EXERCISE TASK: Reproduce word for word the part of the records that opens with the line containing "At what coordinates" and closes with the line containing "click(947, 384)", including both of those lines. Leave out the pictures.

DATA LISTING:
• • •
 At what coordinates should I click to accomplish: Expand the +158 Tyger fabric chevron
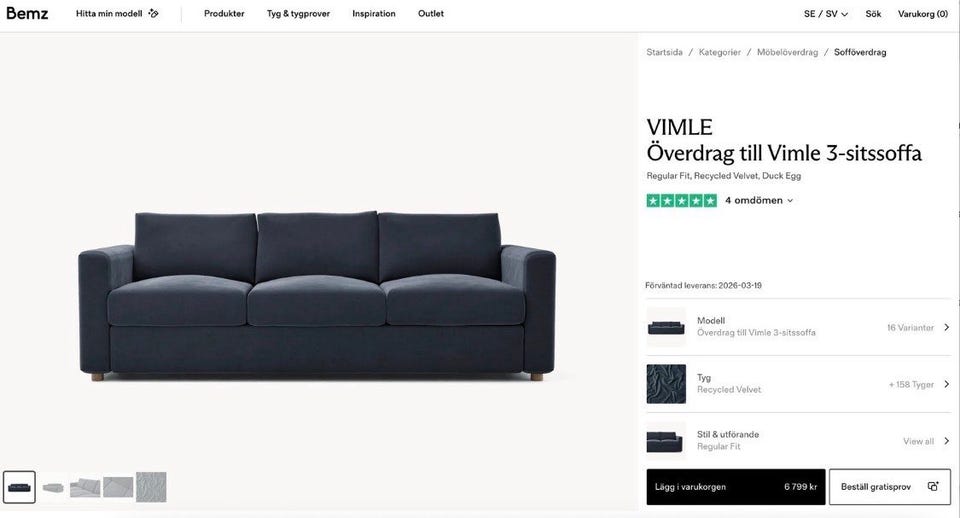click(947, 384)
• • •
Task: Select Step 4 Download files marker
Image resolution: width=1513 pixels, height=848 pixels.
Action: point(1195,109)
• • •
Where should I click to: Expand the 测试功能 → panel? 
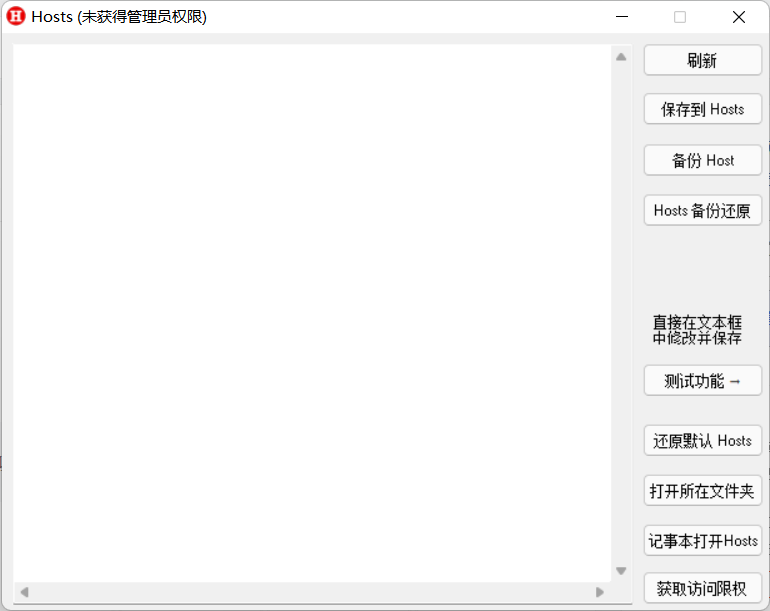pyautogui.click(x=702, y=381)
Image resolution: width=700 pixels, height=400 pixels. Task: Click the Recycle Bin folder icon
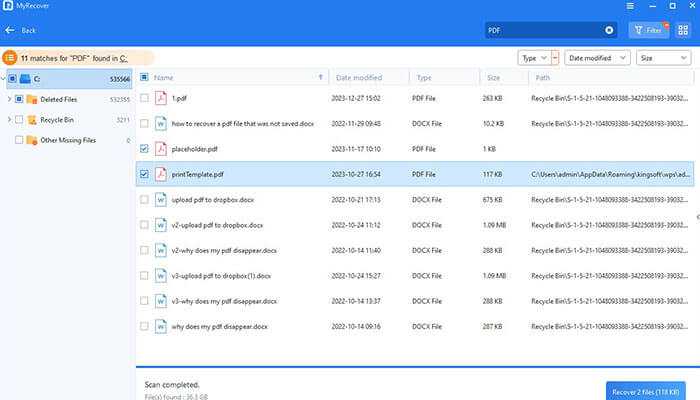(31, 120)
• • •
EXERCISE RESULT:
 At what coordinates should I click to accomplish: Expand the +158 Tyger fabric chevron
click(947, 384)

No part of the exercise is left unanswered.